Document passage -

Table IV.
Molecular characterization of lesions from patients with SPP-FHP/CRC, stratified by preferential location of the lesions in each patient.
| Molecular characterization | Preferential location of lesions
|
p-value | |
|---|---|---|---|
| Proximal/whole-colon | Distal colon | ||
| Total Wnt gene mutations | 14/26 (54%) | 4/20 (20%) | 0.02b |
| Total RAS/RAF gene mutations | 12/30 (40%) | 18/20 (90%) | 3.7×10−4b |
| BRAF gene mutations | 7/30 (23%) | 12/20 (60%) | 0.0089 (χ2 test) |
| KRAS gene mutations | 5/32 (16%) | 6/20 (30%) | NS |
| MSIa | 15/26 (58%) | 2/15 (13%) | 0.0059b |
| MMR gene methylation and/or LOH of D2S123 | 17/18 (94%) | 0/11 | 3.0×10−7b |
| MGMT gene methylation | 19/29 (65%) | 7/17 (41%) | NS |
| LOH of MGMT locus | 16/23 (70%) | 1/14 (7%) | 2.2×10−4b |
a
Except for one lesion, microsatellite instability (MSI), either microsatellite instability-low (MSI-L) or microsatellite instability-high (MSI-H), was detected only in dinucleotide microsatellite markers.

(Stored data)
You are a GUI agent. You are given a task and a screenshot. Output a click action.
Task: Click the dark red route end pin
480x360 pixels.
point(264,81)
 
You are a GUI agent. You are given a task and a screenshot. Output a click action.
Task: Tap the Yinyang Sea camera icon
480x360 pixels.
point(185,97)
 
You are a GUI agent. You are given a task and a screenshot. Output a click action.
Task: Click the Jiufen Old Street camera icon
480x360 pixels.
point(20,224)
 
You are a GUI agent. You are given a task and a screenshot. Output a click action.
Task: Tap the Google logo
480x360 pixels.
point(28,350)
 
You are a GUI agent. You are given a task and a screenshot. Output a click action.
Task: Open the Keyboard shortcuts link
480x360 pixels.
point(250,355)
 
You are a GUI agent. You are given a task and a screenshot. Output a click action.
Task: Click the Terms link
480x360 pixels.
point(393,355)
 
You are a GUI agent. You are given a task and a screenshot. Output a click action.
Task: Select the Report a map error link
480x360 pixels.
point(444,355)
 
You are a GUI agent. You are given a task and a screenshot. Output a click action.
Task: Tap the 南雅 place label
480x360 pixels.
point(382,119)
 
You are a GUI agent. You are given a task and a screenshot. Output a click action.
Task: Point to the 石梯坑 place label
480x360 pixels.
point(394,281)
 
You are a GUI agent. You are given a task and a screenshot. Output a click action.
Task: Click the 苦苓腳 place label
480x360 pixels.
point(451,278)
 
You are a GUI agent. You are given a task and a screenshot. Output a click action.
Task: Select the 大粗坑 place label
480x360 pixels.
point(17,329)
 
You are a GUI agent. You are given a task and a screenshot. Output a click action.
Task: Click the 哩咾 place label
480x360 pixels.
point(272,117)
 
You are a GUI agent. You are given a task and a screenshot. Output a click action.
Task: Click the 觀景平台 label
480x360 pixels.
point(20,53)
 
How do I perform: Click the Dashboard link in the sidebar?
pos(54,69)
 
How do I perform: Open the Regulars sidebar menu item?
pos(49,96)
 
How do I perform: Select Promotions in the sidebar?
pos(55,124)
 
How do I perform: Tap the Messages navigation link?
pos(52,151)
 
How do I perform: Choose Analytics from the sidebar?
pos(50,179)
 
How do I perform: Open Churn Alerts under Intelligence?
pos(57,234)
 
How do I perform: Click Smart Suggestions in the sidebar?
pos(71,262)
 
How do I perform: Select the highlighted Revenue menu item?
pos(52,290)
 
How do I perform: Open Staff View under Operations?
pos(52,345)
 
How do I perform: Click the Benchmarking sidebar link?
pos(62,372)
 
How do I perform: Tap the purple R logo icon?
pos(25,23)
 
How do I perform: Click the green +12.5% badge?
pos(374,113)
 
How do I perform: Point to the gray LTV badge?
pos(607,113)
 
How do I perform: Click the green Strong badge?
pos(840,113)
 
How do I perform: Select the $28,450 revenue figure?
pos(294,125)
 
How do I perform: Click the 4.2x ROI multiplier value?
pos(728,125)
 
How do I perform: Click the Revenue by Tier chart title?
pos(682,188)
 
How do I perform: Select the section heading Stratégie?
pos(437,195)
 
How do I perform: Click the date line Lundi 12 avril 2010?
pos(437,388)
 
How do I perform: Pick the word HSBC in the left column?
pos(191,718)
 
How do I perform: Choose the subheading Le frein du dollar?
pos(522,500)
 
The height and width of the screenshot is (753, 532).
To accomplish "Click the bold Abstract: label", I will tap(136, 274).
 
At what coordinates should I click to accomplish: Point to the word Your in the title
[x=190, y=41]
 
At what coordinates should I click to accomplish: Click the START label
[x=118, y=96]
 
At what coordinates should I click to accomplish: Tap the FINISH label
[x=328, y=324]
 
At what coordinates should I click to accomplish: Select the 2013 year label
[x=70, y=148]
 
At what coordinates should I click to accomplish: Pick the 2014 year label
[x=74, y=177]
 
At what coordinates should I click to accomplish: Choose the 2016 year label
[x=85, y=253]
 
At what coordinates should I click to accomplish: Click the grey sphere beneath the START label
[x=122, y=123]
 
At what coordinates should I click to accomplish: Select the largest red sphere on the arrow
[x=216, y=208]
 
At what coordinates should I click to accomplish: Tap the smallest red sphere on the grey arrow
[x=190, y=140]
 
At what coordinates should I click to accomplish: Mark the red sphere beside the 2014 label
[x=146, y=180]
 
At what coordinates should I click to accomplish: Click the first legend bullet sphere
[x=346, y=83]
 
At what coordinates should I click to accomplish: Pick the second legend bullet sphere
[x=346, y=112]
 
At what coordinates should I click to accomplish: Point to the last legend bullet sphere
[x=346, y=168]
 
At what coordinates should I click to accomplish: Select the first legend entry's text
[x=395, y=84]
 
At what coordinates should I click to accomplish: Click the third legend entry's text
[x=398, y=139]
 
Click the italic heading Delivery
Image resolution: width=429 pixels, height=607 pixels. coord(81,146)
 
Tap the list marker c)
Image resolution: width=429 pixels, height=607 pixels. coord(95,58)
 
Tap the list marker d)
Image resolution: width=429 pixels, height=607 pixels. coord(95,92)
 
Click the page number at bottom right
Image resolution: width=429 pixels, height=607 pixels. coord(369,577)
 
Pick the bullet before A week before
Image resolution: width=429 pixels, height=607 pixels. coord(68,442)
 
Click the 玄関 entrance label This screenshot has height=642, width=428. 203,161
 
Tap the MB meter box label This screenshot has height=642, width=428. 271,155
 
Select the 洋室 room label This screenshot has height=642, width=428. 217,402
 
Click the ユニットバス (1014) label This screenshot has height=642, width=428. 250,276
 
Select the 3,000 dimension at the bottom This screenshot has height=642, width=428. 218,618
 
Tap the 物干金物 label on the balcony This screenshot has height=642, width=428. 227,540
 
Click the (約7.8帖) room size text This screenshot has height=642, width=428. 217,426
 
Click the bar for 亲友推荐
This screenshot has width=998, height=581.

Tasks -
1. In the table on molecular characterization of lesions, what proportion of distal colon lesions had BRAF gene mutations?
2. Carry on the text of the table on molecular characterization of lesions in SPP-FHP/CRC patients, starting after its last sentence.
These entries come from a separate source.

Answers provided -
1. 12/20 (60%)

2.
b
Fisher's exact test (two-sided). SPP, serrated polyposis; CRC, colorectal cancer; SPP-FHP/CRC, SPP associated with a family history of SPP and/or polyps/CRC (multiple or diagnosed at a young age) in first-degree relatives; MMR, mismatch repair; LOH, loss of heterozygosity; MGMT, O-6-methylguanine-DNA methyltransferase. Statistically significant values are shown in bold. NS, non-significant (p>0.05).